Dutch bank ING is designing a shared network and IT services infrastructure for its global banking operations, as it prepares to separate its insurance operations from the main business.
The company was last year ordered by the European Commission to separate its banking and insurance operations, having taken on a €10 billion capital injection from the Dutch government. It had also initiated a cost cutting and simplification programme, called Back to Basics, after it plunged to a loss the year before.
As the company today reported a stronger than expected net profit of €1.1 billion (£911 million) for the second quarter this year, it said it was making "good progress" on the operational separation and outlined work on the scheme for the next three years.
ING chief executive Jan Hommen told investors that the two businesses will operate "on an arm's-length, stand-alone basis" by the end of the year. "We currently have 1,100 projects underway worldwide, with separation costs estimated at €110 million to 150 million for 2010, of which €30 million was taken in the first half," he said.
All of the project teams are "in place" and the key issues have been "identified", he said, with the final separation being planned and designed.
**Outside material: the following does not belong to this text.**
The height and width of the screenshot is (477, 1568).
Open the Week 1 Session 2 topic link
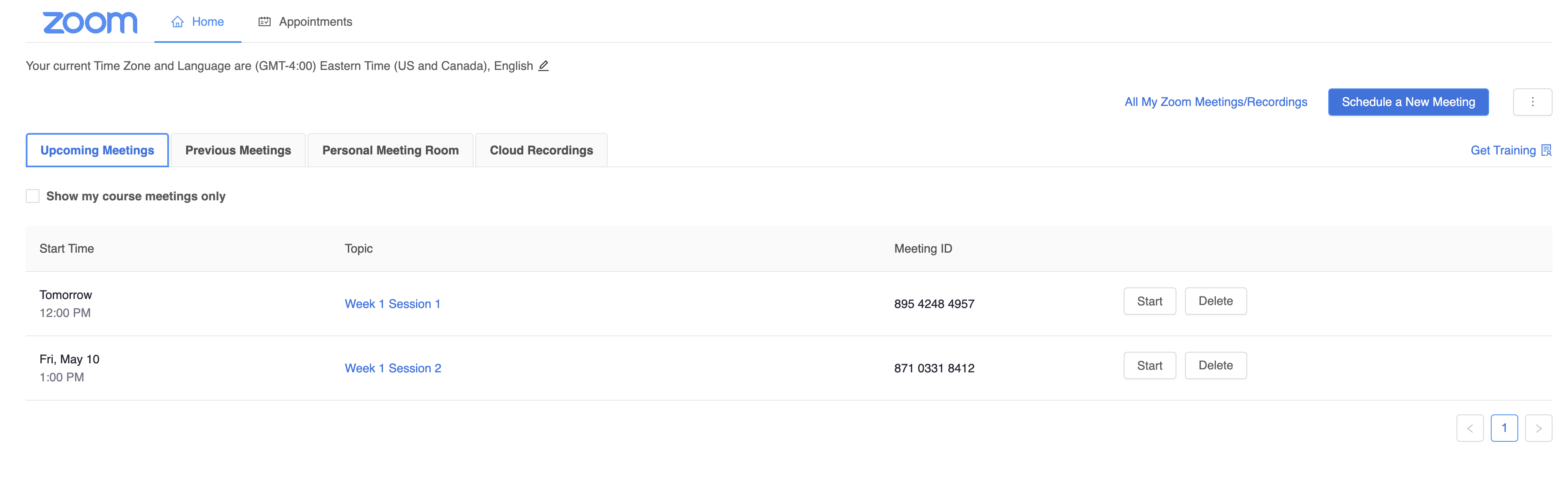[393, 368]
By the end of the year, there will be interim solutions for each business in place, he said, with "ring fencing" where necessary to ensure their operational separation.
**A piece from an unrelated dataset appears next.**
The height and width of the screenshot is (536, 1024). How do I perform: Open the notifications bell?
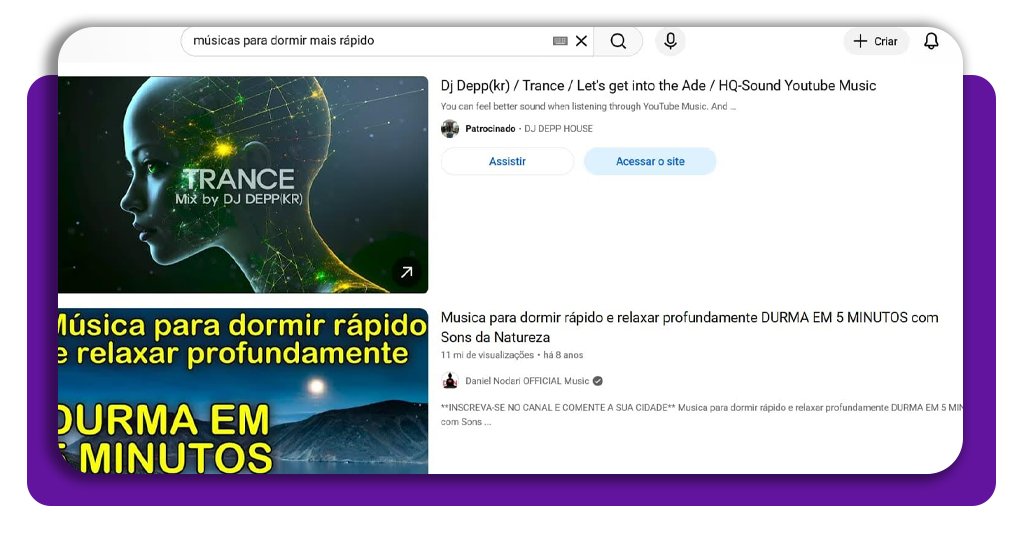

Between 2011 and 2013, permanent IT solutions will be in place in each business, looking to improve their performances by introducing global shared services for each, as well as shared network infrastructure, datacentres and servers.
Under the Back to Basics cost cutting programme, the bank has been reorganising IT and processes, and cutting staff. Costs fell another three percent to €2.2 billion in the quarter.
Last year, ING signed a large contract with Atos Origin to help set up a "simplified" IT infrastructure. The services company also provides applications, system integration, consultancy and back office processing services.